Беркуты Каракумов - [30]

Шрифт
Интервал

— Как проехать в комендатуру? — торопливым и злым топом осведомился Гусельников, притормаживая.

Полицаи смотрели бараньими глазами; немец поднял голову, махнул лениво рукой в направлении села:

— Дорт!.. Форвертс, данн рехтс…

— Там! — перевел машинально Гусельников. — Вперед, потом направо.

— Бестен данк, — поблагодарил он, забывшись на мгновение, что в подобной ситуации излишняя вежливость неуместна и опасна. Исправляя ошибку, грубо выругался на жаргоне, рвя стартер заглохшего «цундаппа».

Глаза у немца просветлели, заулыбались:

— О-о, колоссаль!

Глядя вслед отъезжающему мотоциклу, один полицай сказал другому:

— А все-таки документы надо было проверить. Подозрительные какие-то типы. Тот, что в коляске, вообще на немца не похож.

— На американца, что ли?

— Не скалься. Не похож, и все тут.

— В комендатуре проверят.

— А ты уверен, что они туда доедут?

— Слушай, катись-ка ты подальше! Вечно со своими подозрениями. Вон этому, — кивок на немца, — выдали по первое число, хочешь, чтоб и тебе по шее дали? Беги и догоняй, ежели приспичило, проявляй свою бдительность. — Слово «бдительность» он произнес издевательски, вставив в него лишнюю букву.

Недоверчивый полицай оказался не так далек от истины — за первым же поворотом Гусельников приглушил мотоцикл. Остановились они неподалеку от школы, где разместилась немецкая казарма. Некоторые солдаты торчали в окошках, дымя сигаретами; другие пиликали на губных гармошках; третьи занимались мелкой постирушкой и, гогоча как гуси, плескали друг на друга водой у колодезного сруба. На проезжающих они не обращали никакого внимания, и это было на руку беглецам.
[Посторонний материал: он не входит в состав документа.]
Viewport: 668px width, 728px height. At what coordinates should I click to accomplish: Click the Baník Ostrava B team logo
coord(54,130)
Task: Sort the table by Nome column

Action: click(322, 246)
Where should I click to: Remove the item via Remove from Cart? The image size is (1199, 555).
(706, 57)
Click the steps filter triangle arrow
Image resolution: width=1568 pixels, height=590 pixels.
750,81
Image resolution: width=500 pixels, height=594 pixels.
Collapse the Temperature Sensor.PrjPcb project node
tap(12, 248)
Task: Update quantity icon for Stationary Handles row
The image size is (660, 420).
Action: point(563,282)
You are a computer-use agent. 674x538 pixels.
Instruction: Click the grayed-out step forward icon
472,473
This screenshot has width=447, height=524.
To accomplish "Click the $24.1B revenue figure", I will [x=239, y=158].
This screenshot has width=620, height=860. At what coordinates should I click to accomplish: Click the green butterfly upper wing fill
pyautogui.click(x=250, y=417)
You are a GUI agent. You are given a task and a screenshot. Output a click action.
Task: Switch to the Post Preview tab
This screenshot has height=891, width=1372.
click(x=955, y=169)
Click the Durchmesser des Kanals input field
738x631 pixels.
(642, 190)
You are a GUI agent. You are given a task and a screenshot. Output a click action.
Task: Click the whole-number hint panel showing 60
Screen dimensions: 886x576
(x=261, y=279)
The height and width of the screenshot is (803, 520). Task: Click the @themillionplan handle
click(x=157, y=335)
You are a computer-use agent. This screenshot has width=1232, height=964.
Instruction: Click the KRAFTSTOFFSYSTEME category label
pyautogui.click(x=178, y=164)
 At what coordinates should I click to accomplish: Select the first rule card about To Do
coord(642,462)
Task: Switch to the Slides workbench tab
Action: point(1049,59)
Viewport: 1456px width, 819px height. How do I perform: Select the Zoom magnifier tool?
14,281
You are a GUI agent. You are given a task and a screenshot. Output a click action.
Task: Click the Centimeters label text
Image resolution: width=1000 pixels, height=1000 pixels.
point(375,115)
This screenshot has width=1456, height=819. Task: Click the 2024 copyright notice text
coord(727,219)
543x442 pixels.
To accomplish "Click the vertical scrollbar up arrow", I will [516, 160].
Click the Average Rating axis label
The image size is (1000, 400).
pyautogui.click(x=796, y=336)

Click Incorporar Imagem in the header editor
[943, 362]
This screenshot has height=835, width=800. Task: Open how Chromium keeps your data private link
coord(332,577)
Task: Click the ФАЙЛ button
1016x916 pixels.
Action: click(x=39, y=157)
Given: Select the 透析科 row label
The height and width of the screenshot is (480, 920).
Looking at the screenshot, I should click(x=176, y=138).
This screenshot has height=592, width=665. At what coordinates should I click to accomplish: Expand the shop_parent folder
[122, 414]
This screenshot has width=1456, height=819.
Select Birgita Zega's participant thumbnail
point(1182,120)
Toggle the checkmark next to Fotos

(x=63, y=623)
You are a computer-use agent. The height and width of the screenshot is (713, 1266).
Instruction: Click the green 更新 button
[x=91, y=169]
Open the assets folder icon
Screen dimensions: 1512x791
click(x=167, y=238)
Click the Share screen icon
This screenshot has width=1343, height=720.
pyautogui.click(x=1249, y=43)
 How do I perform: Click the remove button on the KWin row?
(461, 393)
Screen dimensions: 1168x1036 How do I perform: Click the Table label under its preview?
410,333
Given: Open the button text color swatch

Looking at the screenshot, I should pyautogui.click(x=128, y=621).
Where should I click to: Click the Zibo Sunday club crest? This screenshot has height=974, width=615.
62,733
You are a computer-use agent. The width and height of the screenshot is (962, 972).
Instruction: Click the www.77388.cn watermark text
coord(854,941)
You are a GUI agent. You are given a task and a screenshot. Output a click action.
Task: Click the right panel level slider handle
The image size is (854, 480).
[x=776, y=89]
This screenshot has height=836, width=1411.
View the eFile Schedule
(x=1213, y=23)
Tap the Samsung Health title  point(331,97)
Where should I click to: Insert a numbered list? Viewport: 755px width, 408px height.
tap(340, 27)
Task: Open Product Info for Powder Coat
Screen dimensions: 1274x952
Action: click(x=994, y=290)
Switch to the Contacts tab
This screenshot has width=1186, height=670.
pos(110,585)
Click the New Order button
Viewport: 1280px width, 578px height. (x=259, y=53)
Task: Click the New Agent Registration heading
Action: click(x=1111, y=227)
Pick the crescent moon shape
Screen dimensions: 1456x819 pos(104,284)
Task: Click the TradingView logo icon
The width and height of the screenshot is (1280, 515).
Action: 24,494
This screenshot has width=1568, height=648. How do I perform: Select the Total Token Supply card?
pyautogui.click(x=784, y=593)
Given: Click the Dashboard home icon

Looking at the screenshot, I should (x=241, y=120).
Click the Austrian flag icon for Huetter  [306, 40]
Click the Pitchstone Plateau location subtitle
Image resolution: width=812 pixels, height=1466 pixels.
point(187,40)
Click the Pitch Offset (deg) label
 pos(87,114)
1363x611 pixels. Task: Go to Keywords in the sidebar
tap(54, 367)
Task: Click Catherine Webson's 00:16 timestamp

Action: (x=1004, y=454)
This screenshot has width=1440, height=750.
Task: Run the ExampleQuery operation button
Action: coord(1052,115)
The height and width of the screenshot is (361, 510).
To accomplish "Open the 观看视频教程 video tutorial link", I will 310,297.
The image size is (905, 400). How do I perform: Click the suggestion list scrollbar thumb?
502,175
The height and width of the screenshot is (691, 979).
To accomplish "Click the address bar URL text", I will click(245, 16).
На малом газу протатакал Гусельников мимо казармы, приостановился там, где дорога длинно шла под уклон, до самого моста.

— Высказывайтесь, — предложил Гусельников.

— Через мост нам не проехать, — сказал Абдулла, — с обеих сторон шлагбаумы… документы проверять наверняка будут не так, как те лопухи.

— Может, с боем прорвемся? — предложил Керим.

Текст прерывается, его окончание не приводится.